Molecular heterogeneity of beta-thalassemia variants in the Eastern region of Morocco

Background: beta-thalassemia syndromes are the most common hereditary blood disorders in the world and are recognized as a major health problem in Morocco. They are characterized by the reduction or the absence of beta-globin chain synthesis. The severity of the disease depends on the nature of the variants affecting the beta-globin gene (HBB), and each ethnic group has its own mutation spectrum. Hereby, we present, for the first time, the molecular profile of beta-thalassemia in the Eastern region of Morocco. Methods: This study concerns 39 cases from 33 families who were enrolled in the BRO Biobank. Nineteen were diagnosed with beta-thalassemia major and 20 with beta-thalassemia minor. To detect mutations of the beta-globin gene, we have used RFLP-PCR and Sanger sequencing. Results: Nine known beta-thalassemia variants have been identified.
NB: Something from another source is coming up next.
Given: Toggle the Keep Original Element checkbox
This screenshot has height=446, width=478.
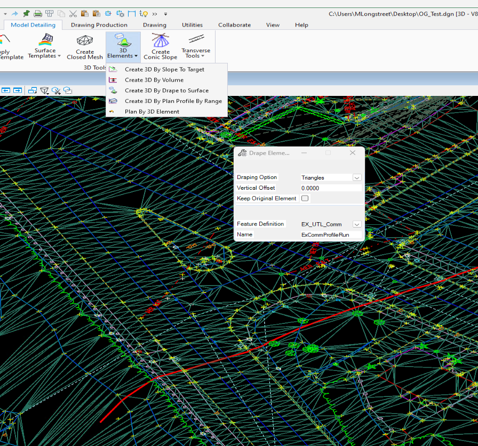Looking at the screenshot, I should [x=305, y=198].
Among these, we reported, for the first time in the Moroccan population, the Czechoslovakian variant C38/39(-C) at homozygous state. The C39(C > T) was the most frequent variant (72.54%), followed by FSC5(-CT) (5.88%), FSC6(-A), IVS-1-110(G > A), -29(A > G), C38/39(-C) (3.92% each), and finally by IVS-I-1(G > A), IVS-II-1(G > A), and -56(G > C) (1.96%). Of particular interest this mutational spectrum of beta-thalassemia is very different from that found in previous studies in Morocco or in other North African countries. Conclusion: This study is the first contribution to the description of the molecular profile of beta-thalassemia in the Eastern region of Morocco. It shows the high molecular heterogeneity of beta-thalassemia in our country. Therefore, these results can be valuable for the implementation of carrier screening, genetic counseling, and prenatal diagnosis programs.